SXSW 2017: Goran
Goran, the third feature film from Croatian writer and director Nevio Marasovic, is a bit of a mixed bag. The film can’t be classified as any one genre, but is instead a mysterious blend of dark comedy, personal drama, and quiet thriller. It’s set in the snowy hills of Gorski Kotar, and revolves around Goran, a reserved middle-aged taxi driver who takes care of his blind wife by night. It takes place on Goran’s birthday, shortly after his wife announced that she’s pregnant (the father being something they’d rather not discuss), and while his wife and their friends celebrate his birthday in an upstate cabin, Goran begins to question the legitimacy behind his friendships, and the truth behind his marriage. The film is intriguing in description, but proves to offer little more than a neat synopsis - it’s a barely functioning drama for the most part, before leading to an absurd, utterly misguided finale that comes more than a little out of left field.
It becomes clear about thirty minutes in, that the film’s saving grace is in its lead performance. Delivered by forty-year-old Franjo Dijak, Goran is portrayed with a certain stillness that is enthralling to watch. Dijak walks the line between reality and absurdity with a grace that the film never seems to achieve; in one scene he could acutely illustrate Goran’s crippling fear of adjustment, and in the next be snorting cocaine and guzzling jugs of vodka, dancing to Croatian pop as the camera swoops around his sweat-streaked face. The film only partly works because of his attention to detail, and all of the film’s greatest scenes - such as a brief moment where Goran touches the tips of his fingers against the passenger seat window that his unknowing wife leans her head against, are all due to his terrific work. But it becomes increasingly evident throughout Goran that its flaws are deeper than anything that can be saved by a good performance.
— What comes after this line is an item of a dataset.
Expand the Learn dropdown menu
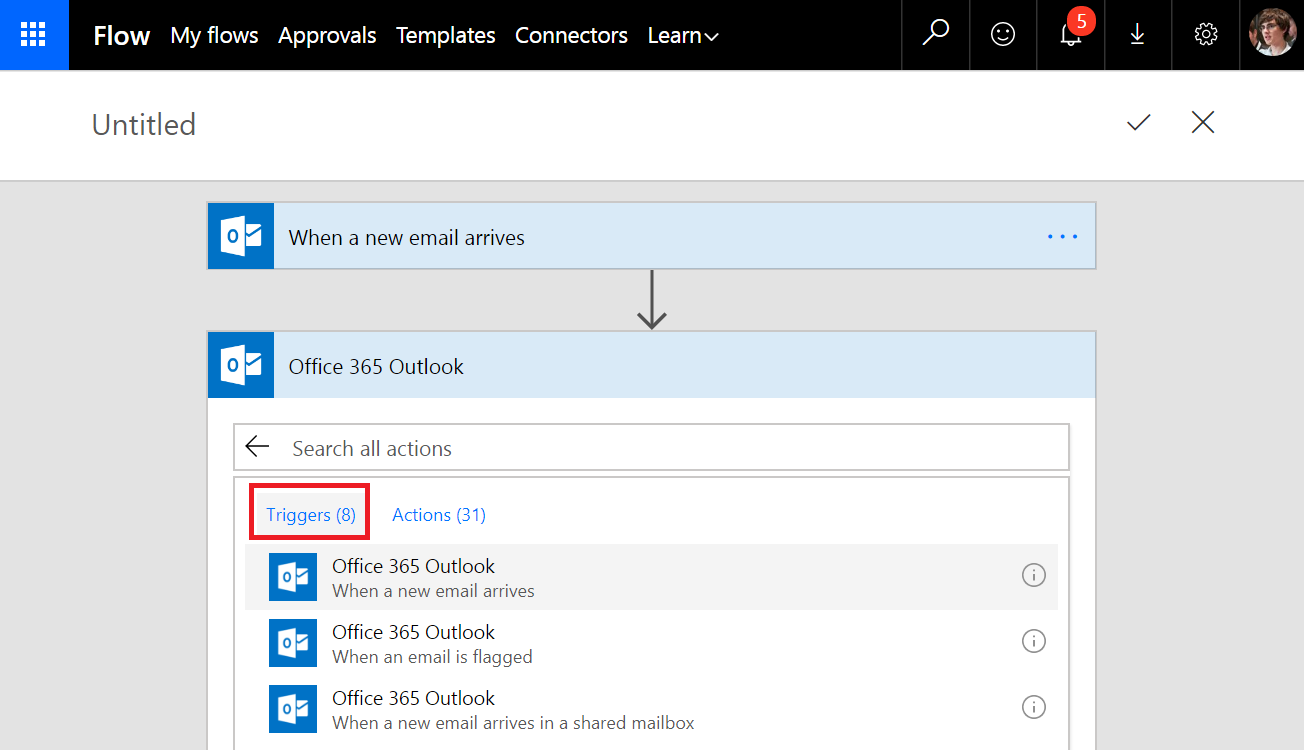This screenshot has height=750, width=1304. coord(683,36)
The picture seems too simple to be a feature film, but just a bit too expansive to fit into a short, so it exists in this awkward middle-ground where every emotional beat feels stilted by its lack of legitimate story. The film is mysterious, and very light on exposition - the nuances of its plot demand close reading of every conversation. This is not an inherently bad thing, and there’s a certain reward behind realizing that you’ve pieced together exactly what’s happening - it’s the reason thrillers like No Country For Old Men have been so successful - but the thinly veiled details of Goran’s plot feel like a chore to uncover, mostly because the film does an awful job of developing any other character than its central one. I couldn’t tell you the objective of any character apart from the protagonist, which is a crucial error in a film about the desires and dreams of a man’s friends and family getting in the way of his mundane reality. The film truly tests how little I can give a shit about these asshole characters, and while their mean-spirited nature is definitely the point, it makes for a profoundly unenjoyable experience.
All the tension building and conflict results in a cathartic indulgence in sex and violence that film does not deserve. The finale comes after a long narrative lull, where every character just sort of does nothing for fifteen minutes - it’s one of the outcomes of the film’s poor pace, as it still feels bloated at 90 minutes. The brutal finale defies both the reasonable trajectory of the film and all pre-established aspects of its characters, even including a terribly misguided sex scene between two male characters with non-established sexualities for shock factor alone. It’s a disaster to witness unfold - and not in the way it had hoped to be. While the film’s final minutes aren’t as awful as the scene prior, the terribly misplaced finale will leave such a sour taste in your mouth that you’ll forget the film has any reason to continue.
All in all, Goran is an intriguing thriller in plot synopsis alone. Its central performance is noteworthy, but even that can’t save the film’s poor pacing, pointless non-characters, and dreadful finale.